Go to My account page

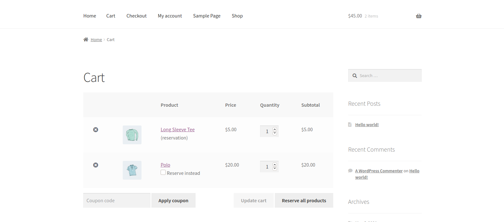[x=170, y=16]
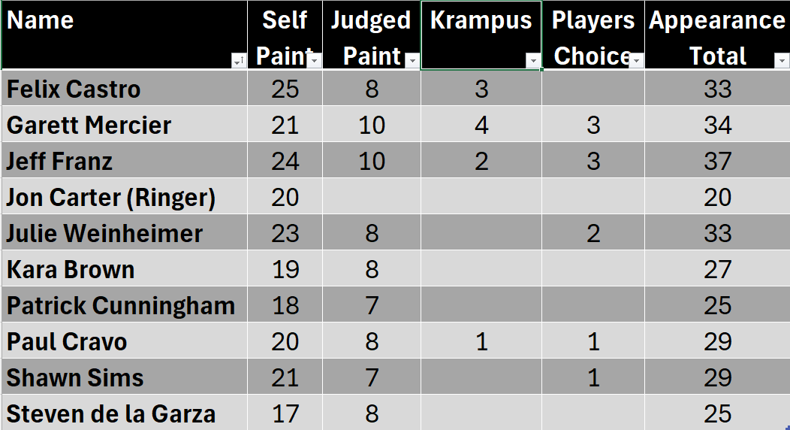790x430 pixels.
Task: Click Paul Cravo's Krampus score cell
Action: coord(481,341)
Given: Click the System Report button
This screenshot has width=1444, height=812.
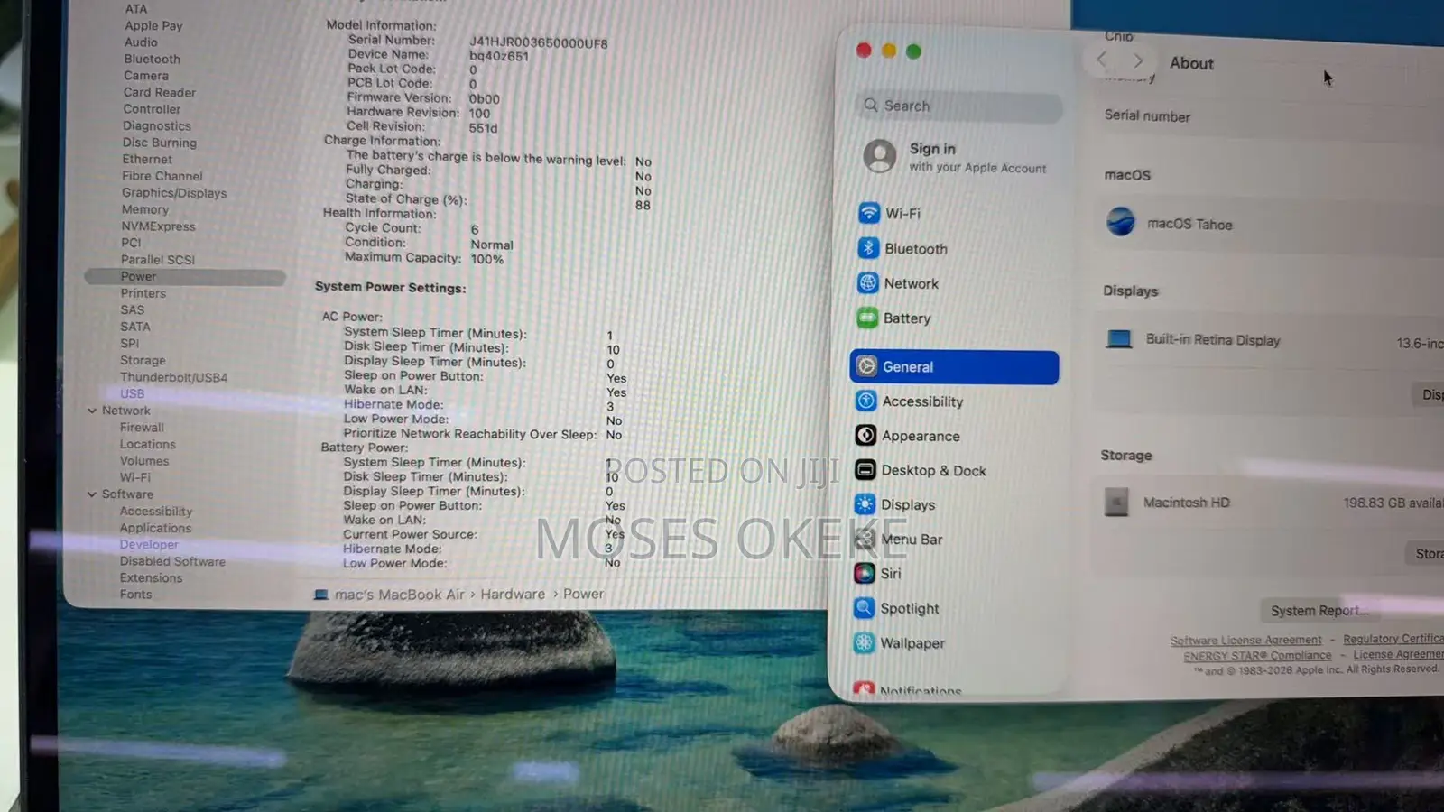Looking at the screenshot, I should (1319, 611).
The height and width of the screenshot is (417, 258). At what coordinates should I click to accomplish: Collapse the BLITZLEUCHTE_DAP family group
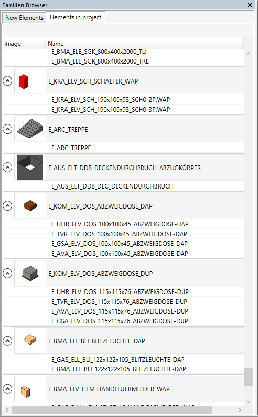coord(8,341)
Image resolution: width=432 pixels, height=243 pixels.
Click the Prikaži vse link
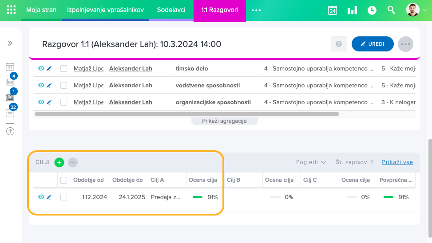click(x=397, y=162)
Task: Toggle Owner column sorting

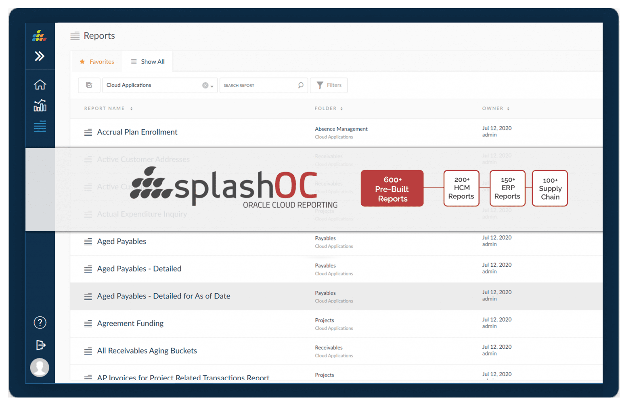Action: pos(508,108)
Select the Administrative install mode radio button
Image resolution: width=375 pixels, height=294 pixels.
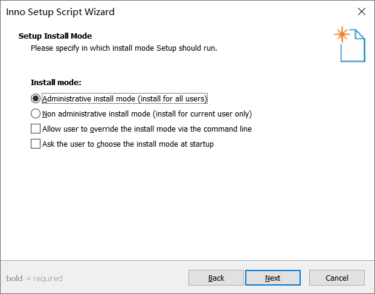point(36,98)
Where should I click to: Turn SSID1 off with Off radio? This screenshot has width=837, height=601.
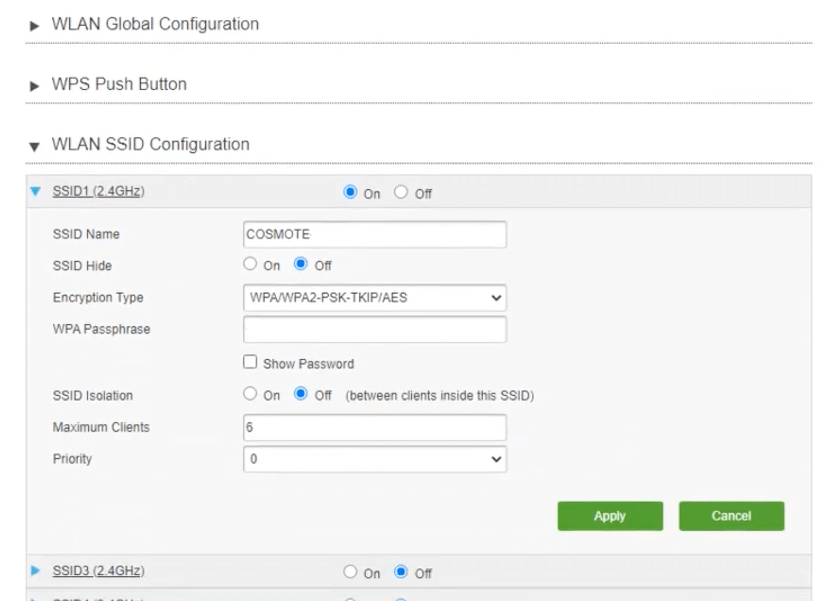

# [Job]
Rewrite the rows above as a numbered list, one line per item, skipping blank lines and leaving out the pictures.

# [Correct response]
1. Go to My account page
2. [x=170, y=16]
3. 790x430 pixels.
4. Task: Click Paul Cravo's Krampus score cell
5. Action: coord(481,341)
6. Given: Click the System Report button
7. This screenshot has width=1444, height=812.
8. Looking at the screenshot, I should (1319, 611).
9. The height and width of the screenshot is (417, 258). At what coordinates should I click to accomplish: Collapse the BLITZLEUCHTE_DAP family group
10. coord(8,341)
11. Image resolution: width=432 pixels, height=243 pixels.
12. Click the Prikaži vse link
13. click(x=397, y=162)
14. Task: Toggle Owner column sorting
15. Action: pos(508,108)
16. Select the Administrative install mode radio button
17. Image resolution: width=375 pixels, height=294 pixels.
18. point(36,98)
19. Where should I click to: Turn SSID1 off with Off radio? This screenshot has width=837, height=601.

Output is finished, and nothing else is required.